Title: AI DevOps & Infrastructure Engineer
Location: 100% Remote
Responsibilities:
Build and maintain hybrid AI environments (AWS + on-prem DGX)
Automate infrastructure provisioning with Terraform, Helm, or CloudFormation
Manage Kubernetes clusters, namespaces, and workload isolation
Implement CI/CD pipelines (GitHub Actions, GitLab CI/CD, Argo, etc.)
Monitor system performance with Prometheus, Grafana, ELK
Secure systems with RBAC, IAM, TLS, and Vault
Support deployment of LLMs, RAG agents, and model pipelines
Must-Have Skills:
3+ years in DevOps, preferably supporting ML or AI workloads
Strong experience with Docker, Kubernetes, Terraform
Hands-on with AWS (EC2, S3, IAM, KMS, VPCs)
Experience supporting ML pipelines with Airflow, MLFlow, or Kubeflow
Proficiency in Linux server administration
Understanding of networking, DNS, and VPNs
Ability to work with AI/ML engineers collaboratively
Nice-to-Haves:
Familiarity with LLM deployment tools (vLLM, DeepSpeed, TGI, etc.)
Experience with vector databases (Pinecone, Weaviate, FAISS)

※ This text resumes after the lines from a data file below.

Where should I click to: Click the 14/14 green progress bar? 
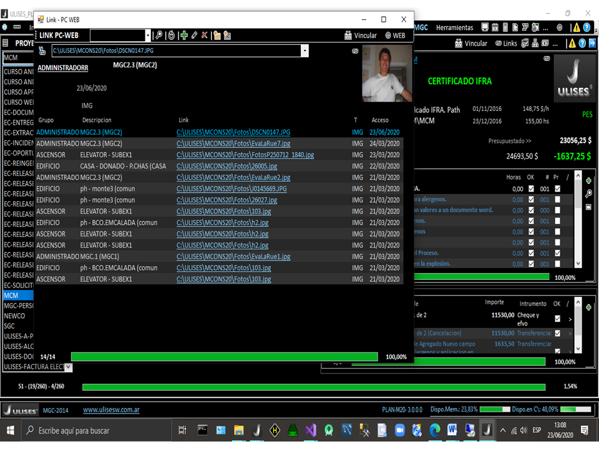coord(224,357)
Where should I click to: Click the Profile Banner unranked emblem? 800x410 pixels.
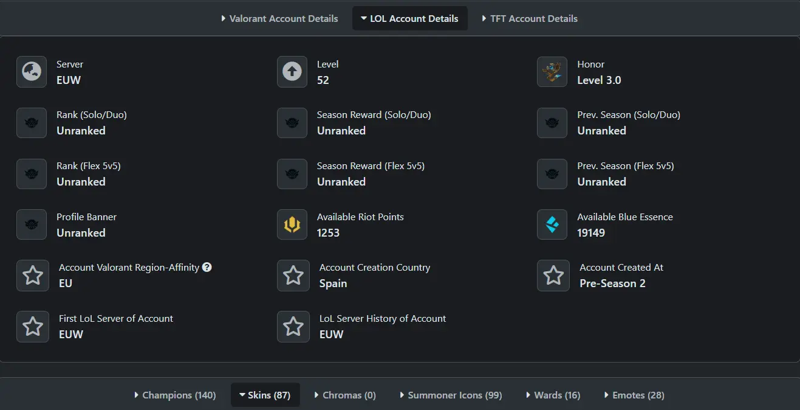click(x=32, y=225)
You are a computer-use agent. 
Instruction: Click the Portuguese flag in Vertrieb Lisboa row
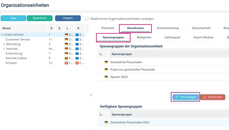(66, 58)
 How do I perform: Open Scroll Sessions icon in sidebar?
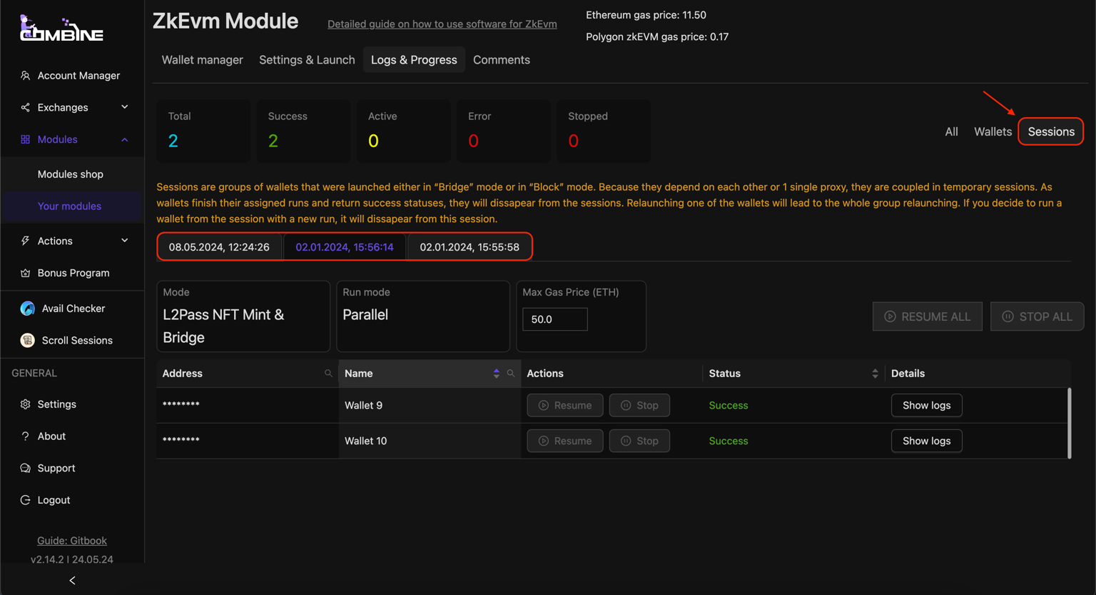(x=27, y=341)
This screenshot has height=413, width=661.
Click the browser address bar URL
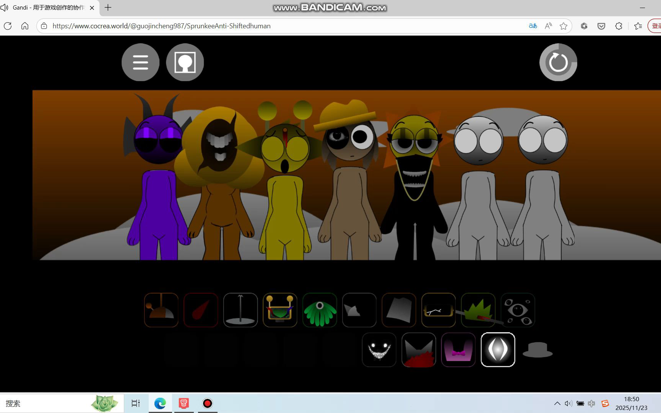[161, 26]
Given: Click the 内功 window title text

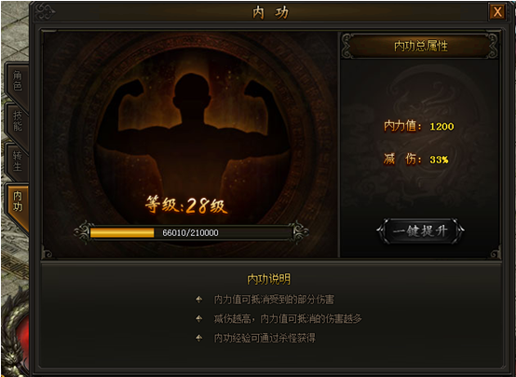Looking at the screenshot, I should [270, 13].
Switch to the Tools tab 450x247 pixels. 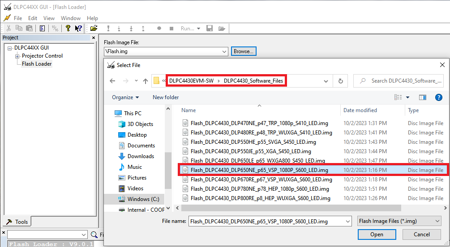[x=17, y=222]
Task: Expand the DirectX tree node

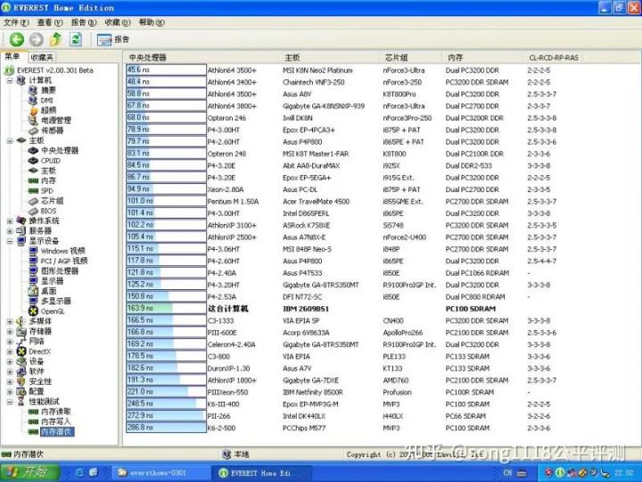Action: 9,352
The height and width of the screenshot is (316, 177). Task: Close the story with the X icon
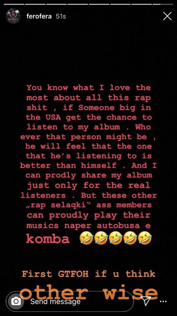pos(167,16)
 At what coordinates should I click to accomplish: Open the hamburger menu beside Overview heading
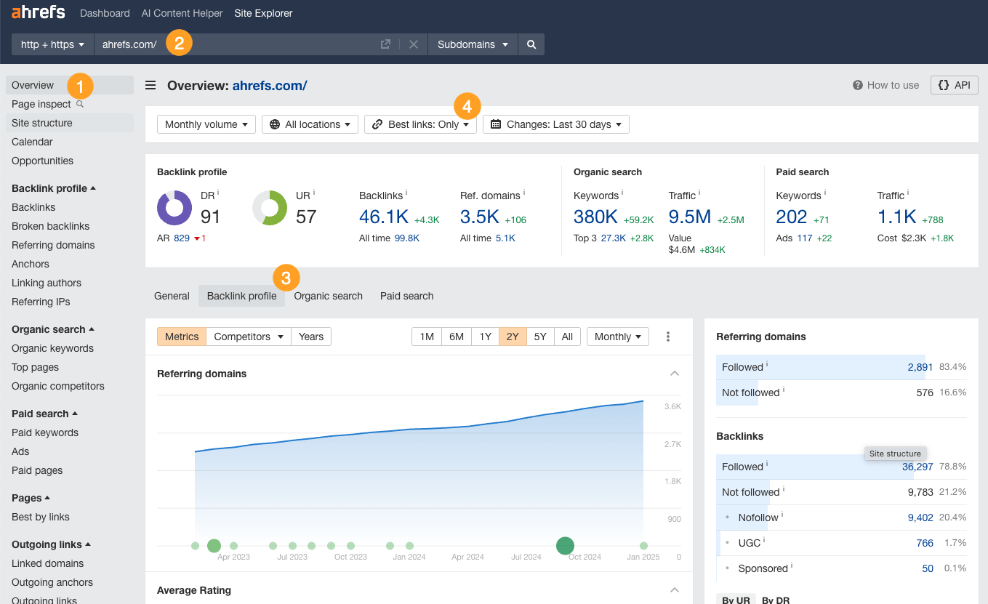pyautogui.click(x=150, y=85)
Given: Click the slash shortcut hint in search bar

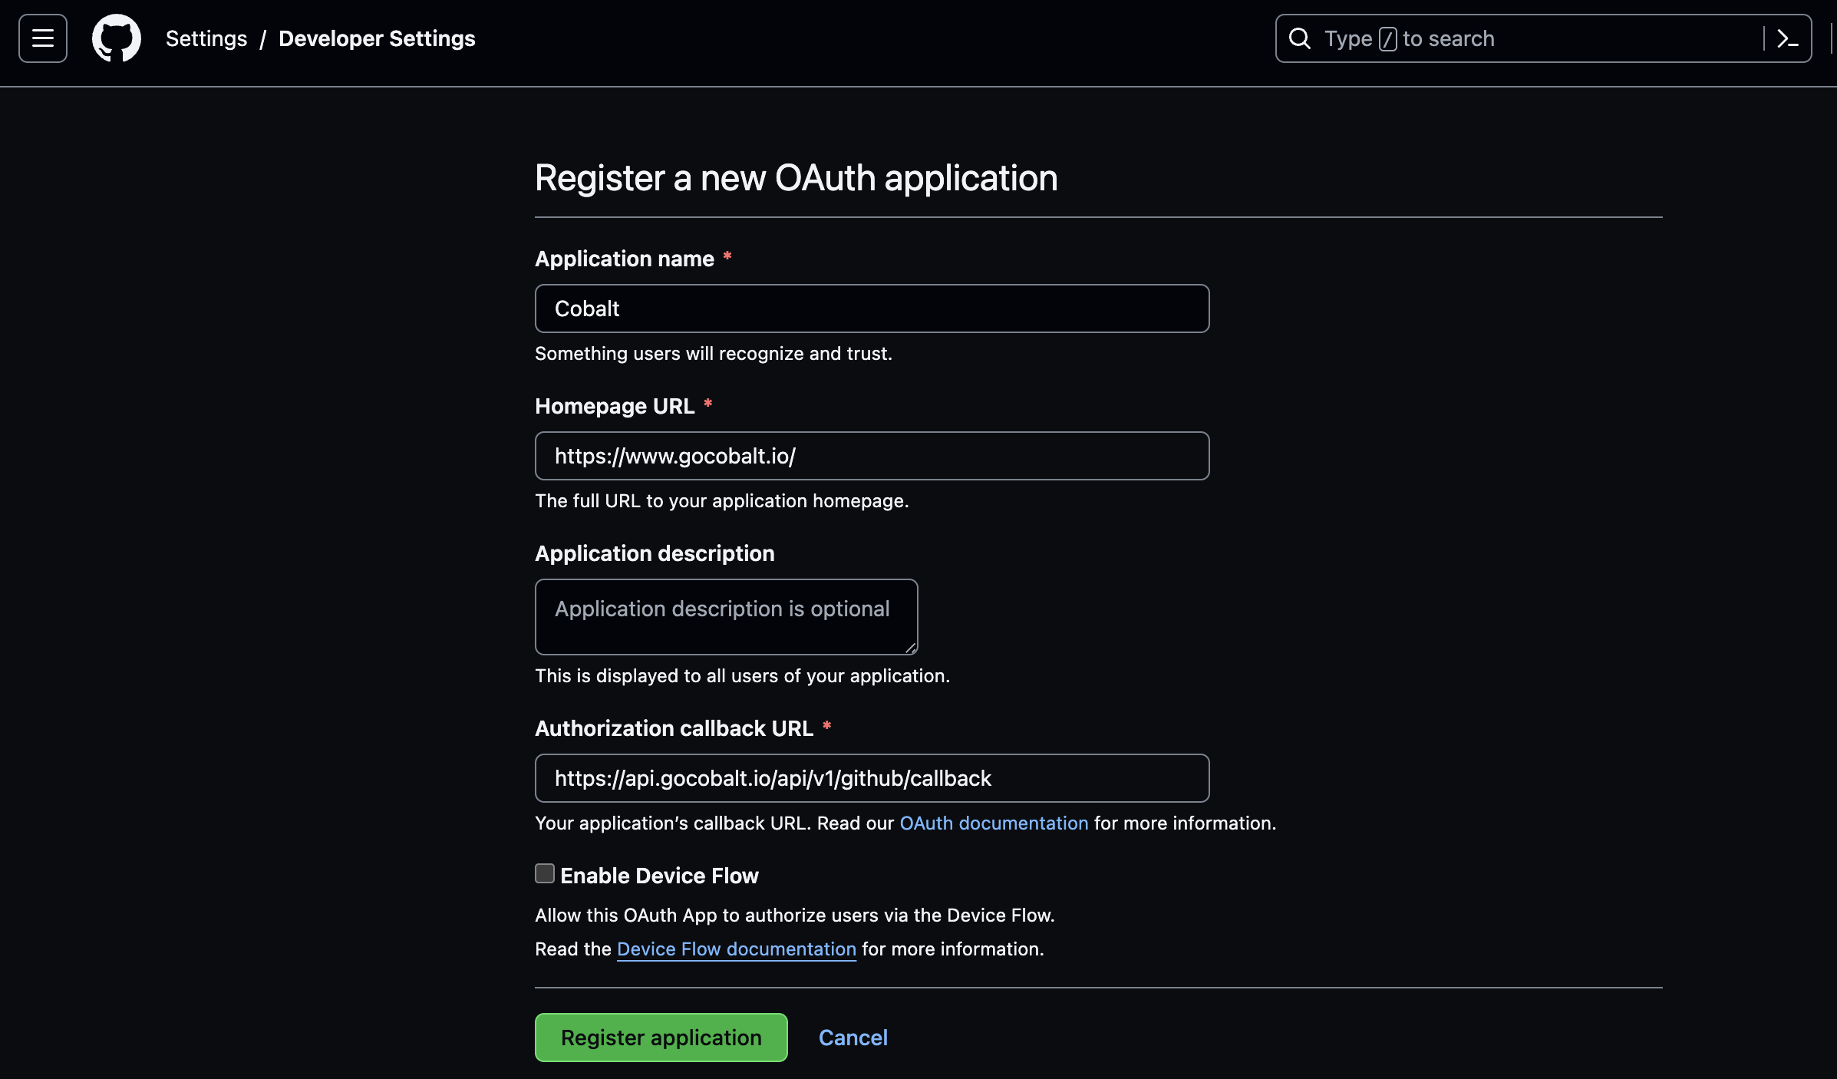Looking at the screenshot, I should pyautogui.click(x=1389, y=38).
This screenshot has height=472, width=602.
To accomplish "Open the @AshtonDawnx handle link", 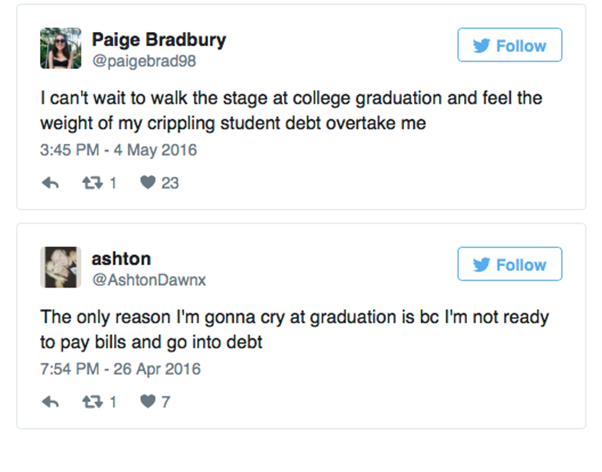I will tap(149, 280).
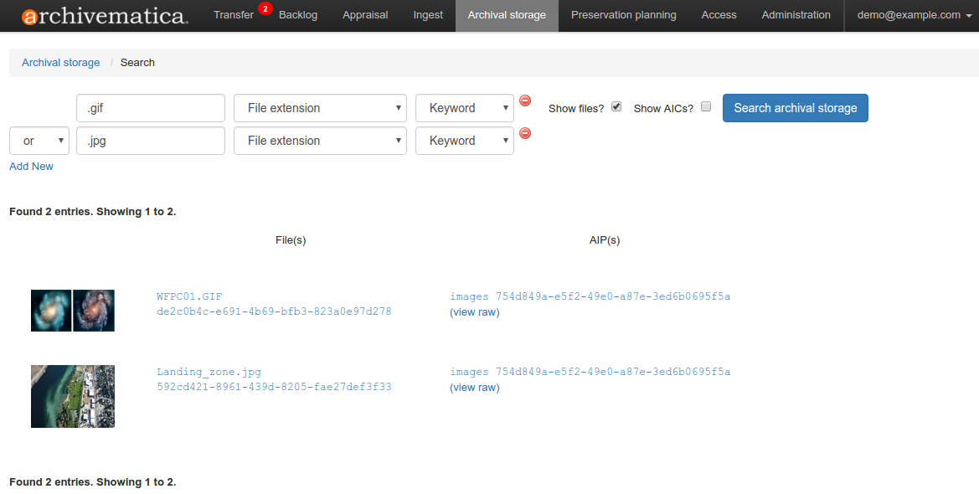Switch to the Preservation planning tab
The image size is (979, 494).
(x=623, y=15)
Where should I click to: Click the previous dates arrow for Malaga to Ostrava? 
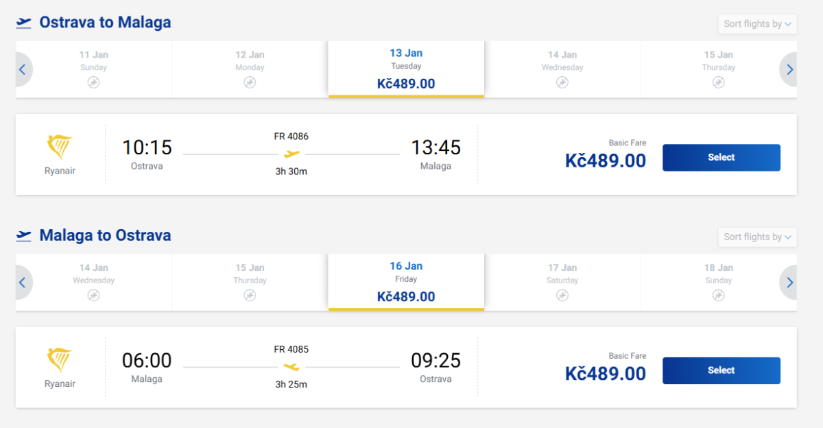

Security certifications or experience with GDPR, HIPAA, SOC2 compliance
Past experience supporting ethical AI projects or autonomous systems
Why Join EPMA?
As a people-first company with a sharp focus on innovation and AI, EPMA empowers team members to grow professionally while making a real impact. Join a team where your organizational superpowers are valued—and where your role plays a key part in driving operational excellence.